RS: It’s only about three years ago that I learned something I didn’t know before and that was that a German woman wrote a book about the Kindertransport and in it she had said that when she had spoken to some of the older people, who were still alive, who had been involved with organising the transports, that she was told that people like myself were already on the list to be transported.
INT: Right.
RS: And that, I think, was one of the reasons that I was in the first transport.
INT: And what age were you then?
RS: I was thirteen then.
INT: Thirteen. And did your sister come over with you?
RS: No, no. No, I came on my own.
INT: Right.
RS: Yes.
INT: And how did you find the journey? One of the reasons I was going to ask was my mother-in-law, my late mother-in-law said that she, I think she was one year older and she was asked to put, she was asked if she would look after younger children which she said she wasn’t very happy to do because she felt she was a child herself.
RS: How old was she?
INT: I think she was fourteen.
RS: Just a year older than I. No we weren’t asked that. There were some adults there who looked after the little ones but our transport actually was quite different from any subsequent transports because I think all of the children on that transport had already been in danger of being transported somewhere else. So it was a different type of transport and also no… no parents were allowed to come to the railway station, which of course didn’t happen on any of the other transports and…But my mother being my mother, she would come. So she came and was told in no uncertain terms, ‘You have no right to be here’ and she told them a few… said to them that, ‘She’s got every right’. However, she was the only one who did that; nobody else came. And we were given our labels and just told to get onto the train.
INT: And am I right in saying that there is a very famous photograph with you appearing as one of the children coming off?
RS: Oh yes, yes. I think our transport again was quite different. When I listen to other people, listen to their stories; it’s…. it was nothing like that. As I said already, it was the first transport, it was not as well organised, and when we reached Holland, there was nothing really there.

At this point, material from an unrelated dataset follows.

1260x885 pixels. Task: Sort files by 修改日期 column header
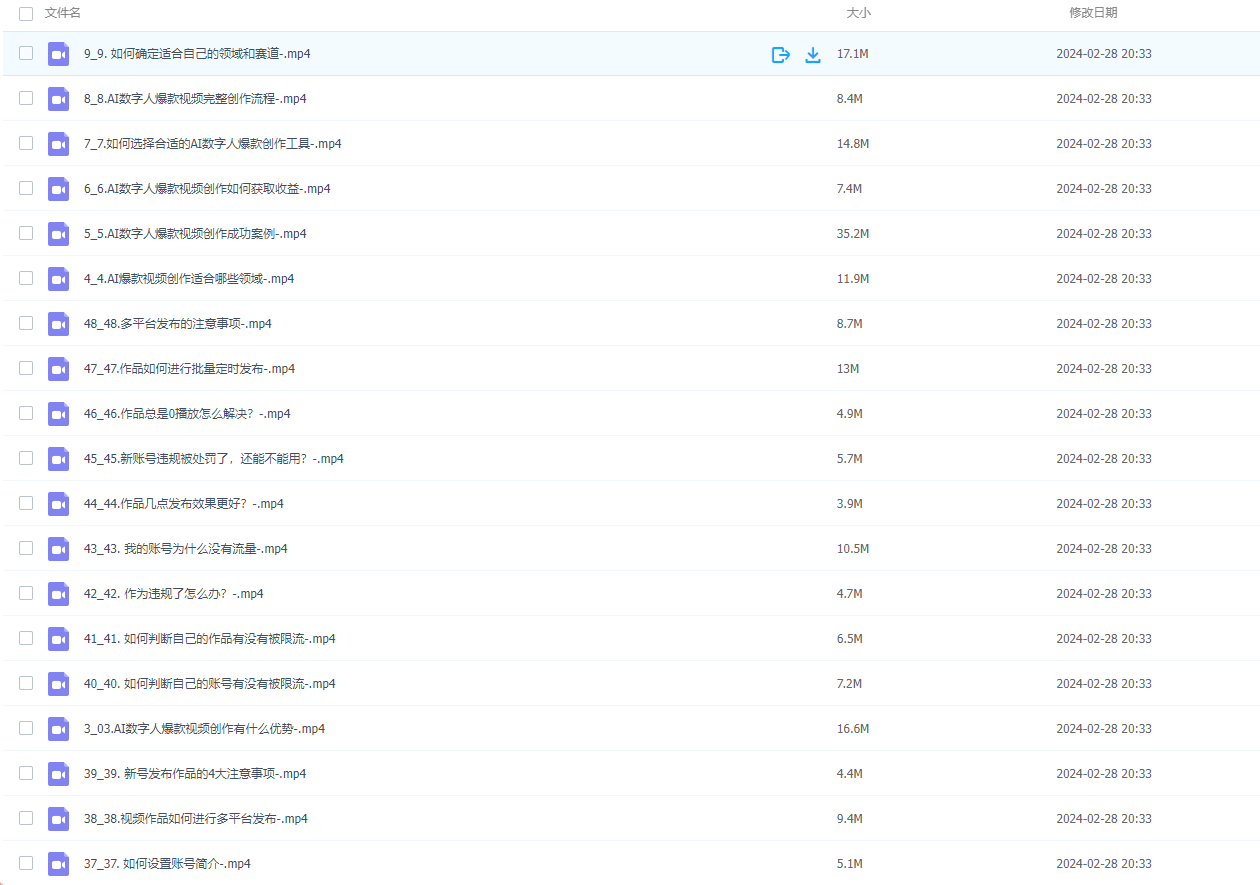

Oh there were one or two women there and they handed round some chocolates. I don’t remember eating any chocolates or anything like that. We had nothing to eat all day and when I listen or read all the stories, its totally different. But our transport was different and there was very little organised at that time. I knew that there were adults in the train because, just before we reached the Dutch border, we were told that the police would come and search our cases. We had tiny little cases; there was very little that I had in it and the others didn’t have any more and the adults said to us that, ‘On no account must any of you complain if anything is taken from you’ and that we must behave ourselves, which we did. So obviously the Customs people came and they looked at all our things. It was quite embarrassing actually.
INT: Absolutely.
RS: Because there were lots of, I mean we were young people and they picked up things and held them up. They were humiliating us and there was no need for that.
INT: No. No. Absolutely.
RS: And we were very quiet, very well behaved. We didn’t dare say anything. And then, just before we reached across the border, then people gave vent to their feelings and (not myself, I just sat quietly) but some of the boys and girls, they shouted and they spat on the railway lines. However, that’s what they did and then the train stopped and they gave us a little bit of food and then we went straight on to Hook of Holland and just told to get on to the ship and that was it.